Narrative Pedagogy
Learning and Narrative Pedagogy
The mystery of self is at the centre of education and learning because good teaching starts from there; and ultimately, the mystery of being human is reflected in the teacher’s narrative. This makes narrative exchange the precondition of pedagogy because learning is about becoming.
Narrative pedagogy also involves deep relationships. In Chapter Five, we discussed how the narrative process is a whole-person encounter that involves emotion, intuition, and the human spirit. The relationship between the teacher and the learner is the key to narrative learning. Nodding (2010) claims that relationship is ontologically basic. ‘Human beings are born from and into relation; it is our original condition’ (p. 390), and that approaching the world through a caring relation,
we are more likely to listen attentively to others. In a caring relation, the carer is first of all attentive to the cared-for, and this attention is receptive; that is the carer puts aside her own values and projects, and tries to understand the expressed needs of the cared-for (p. 391).

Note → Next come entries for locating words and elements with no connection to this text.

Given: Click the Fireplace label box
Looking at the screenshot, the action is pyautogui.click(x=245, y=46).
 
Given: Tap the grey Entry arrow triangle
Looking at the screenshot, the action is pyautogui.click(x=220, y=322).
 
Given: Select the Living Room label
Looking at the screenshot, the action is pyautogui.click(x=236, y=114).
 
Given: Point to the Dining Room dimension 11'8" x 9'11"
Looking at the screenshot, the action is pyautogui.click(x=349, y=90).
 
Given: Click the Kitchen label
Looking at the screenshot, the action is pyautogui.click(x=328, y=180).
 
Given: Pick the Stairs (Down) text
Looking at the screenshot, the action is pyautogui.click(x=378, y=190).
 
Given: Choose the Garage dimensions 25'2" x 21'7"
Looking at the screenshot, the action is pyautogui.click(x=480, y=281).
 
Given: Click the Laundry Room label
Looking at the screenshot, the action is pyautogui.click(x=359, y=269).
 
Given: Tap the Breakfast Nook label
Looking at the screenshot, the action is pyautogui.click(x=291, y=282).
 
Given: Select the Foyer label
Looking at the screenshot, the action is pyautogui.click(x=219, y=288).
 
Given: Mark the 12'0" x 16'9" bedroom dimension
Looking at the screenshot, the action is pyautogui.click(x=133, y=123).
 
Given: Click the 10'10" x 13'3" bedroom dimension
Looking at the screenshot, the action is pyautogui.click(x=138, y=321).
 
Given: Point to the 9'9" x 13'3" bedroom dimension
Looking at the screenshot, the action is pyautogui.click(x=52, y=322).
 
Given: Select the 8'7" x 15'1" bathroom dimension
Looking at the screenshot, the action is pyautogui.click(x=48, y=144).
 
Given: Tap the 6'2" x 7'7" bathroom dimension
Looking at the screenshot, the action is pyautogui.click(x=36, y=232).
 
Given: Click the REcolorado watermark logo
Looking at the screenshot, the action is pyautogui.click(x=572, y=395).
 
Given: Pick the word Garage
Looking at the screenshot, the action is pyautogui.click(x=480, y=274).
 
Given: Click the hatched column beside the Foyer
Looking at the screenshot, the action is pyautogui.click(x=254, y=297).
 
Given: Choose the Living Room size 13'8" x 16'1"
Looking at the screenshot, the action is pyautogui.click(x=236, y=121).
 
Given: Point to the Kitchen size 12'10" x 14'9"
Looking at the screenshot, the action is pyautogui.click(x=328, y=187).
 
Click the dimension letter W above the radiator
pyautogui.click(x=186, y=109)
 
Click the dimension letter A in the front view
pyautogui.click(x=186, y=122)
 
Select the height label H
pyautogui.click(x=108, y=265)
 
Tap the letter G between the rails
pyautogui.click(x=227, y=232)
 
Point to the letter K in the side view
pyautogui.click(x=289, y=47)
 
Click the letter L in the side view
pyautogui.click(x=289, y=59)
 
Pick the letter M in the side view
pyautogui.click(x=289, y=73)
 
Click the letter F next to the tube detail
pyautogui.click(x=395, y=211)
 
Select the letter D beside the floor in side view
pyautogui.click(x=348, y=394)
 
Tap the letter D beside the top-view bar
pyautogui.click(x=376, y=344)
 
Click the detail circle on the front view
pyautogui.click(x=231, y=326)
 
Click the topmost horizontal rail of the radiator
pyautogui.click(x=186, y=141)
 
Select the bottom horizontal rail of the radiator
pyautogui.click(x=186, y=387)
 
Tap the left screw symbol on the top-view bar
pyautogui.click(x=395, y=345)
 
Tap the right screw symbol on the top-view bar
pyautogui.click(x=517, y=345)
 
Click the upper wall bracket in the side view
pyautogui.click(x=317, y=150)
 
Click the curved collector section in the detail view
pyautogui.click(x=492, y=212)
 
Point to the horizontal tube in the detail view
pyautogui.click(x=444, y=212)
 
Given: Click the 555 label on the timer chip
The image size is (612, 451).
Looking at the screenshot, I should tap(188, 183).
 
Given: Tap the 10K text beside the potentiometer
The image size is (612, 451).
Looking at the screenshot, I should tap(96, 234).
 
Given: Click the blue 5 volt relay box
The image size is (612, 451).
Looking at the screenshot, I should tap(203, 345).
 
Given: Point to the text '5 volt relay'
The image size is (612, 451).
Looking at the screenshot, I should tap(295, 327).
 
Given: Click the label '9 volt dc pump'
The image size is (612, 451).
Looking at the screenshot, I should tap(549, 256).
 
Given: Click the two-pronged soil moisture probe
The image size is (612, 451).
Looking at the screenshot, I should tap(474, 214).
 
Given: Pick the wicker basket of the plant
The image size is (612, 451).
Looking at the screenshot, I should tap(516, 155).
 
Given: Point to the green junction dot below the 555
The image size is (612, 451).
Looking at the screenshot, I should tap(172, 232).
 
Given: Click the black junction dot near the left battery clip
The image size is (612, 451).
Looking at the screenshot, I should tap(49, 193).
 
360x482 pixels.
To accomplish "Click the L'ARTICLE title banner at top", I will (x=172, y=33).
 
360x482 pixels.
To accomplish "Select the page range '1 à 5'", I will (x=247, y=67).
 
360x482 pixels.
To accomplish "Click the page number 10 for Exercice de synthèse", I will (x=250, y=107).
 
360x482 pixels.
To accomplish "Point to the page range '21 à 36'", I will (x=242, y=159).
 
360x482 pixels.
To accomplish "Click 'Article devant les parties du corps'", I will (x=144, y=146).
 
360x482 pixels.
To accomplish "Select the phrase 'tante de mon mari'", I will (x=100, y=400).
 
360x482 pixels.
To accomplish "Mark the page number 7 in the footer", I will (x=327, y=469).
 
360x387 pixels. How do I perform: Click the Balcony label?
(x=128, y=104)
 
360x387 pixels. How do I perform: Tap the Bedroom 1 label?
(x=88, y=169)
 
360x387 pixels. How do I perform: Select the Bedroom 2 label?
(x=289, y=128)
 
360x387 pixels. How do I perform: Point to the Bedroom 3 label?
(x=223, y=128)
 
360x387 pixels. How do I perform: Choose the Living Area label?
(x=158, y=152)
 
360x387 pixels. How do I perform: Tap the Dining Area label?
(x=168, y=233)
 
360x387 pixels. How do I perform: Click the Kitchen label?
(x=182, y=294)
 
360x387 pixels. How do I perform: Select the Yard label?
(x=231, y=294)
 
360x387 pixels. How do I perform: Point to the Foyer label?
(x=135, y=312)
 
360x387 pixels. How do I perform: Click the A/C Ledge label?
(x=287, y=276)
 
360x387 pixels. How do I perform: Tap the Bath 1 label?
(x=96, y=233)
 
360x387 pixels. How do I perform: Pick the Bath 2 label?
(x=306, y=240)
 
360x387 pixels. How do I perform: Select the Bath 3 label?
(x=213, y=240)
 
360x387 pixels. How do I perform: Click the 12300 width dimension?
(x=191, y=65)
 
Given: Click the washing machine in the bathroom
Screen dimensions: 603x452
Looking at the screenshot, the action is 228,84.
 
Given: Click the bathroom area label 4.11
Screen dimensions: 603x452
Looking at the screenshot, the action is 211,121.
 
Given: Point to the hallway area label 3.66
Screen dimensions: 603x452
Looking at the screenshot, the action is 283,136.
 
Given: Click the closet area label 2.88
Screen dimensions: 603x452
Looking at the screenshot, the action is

In Noddings’ terms, the carer is a teacher, and the cared-for, the learner. This withdrawing of the teacher’s values in order to attend to the projects of the learner is a non-judgemental approach to the learner’s narrative, which does not exclude the opportunity for the teacher to attend to what in the learner’s narrative is at odds with his/her own perspectives. We don’t see that Noddings’ claim here contradicts Gadamar’s view of integrating bias that arises from one’s tradition and horizons in the process of understanding the other, reviewed in Chapter Five. This is because by putting aside temporarily the teacher’s own projects, s/he focuses on the learner’s needs and projects in order to maintain a caring relationship. Meanwhile, to evaluate and respond to a wide range of needs expressed by the learner, the teacher ‘must expand the breadth of her competence’ (ibid. p. 391). Noddings suggests that to complete the relationship, the learner must recognise the teacher’s effort as caring. She writes:
The response of the cared-for is an act of reciprocity, but it is not the contractual reciprocity so familiar to us in traditional Western philosophy. The cared-for usually cannot do for the carer what the carer can do for the cared-for, nor must he promise payment of some kind. The act of recognition is itself a form of reciprocity – completing the relation and providing confirmatory evidence that the carer is on the right track (ibid.).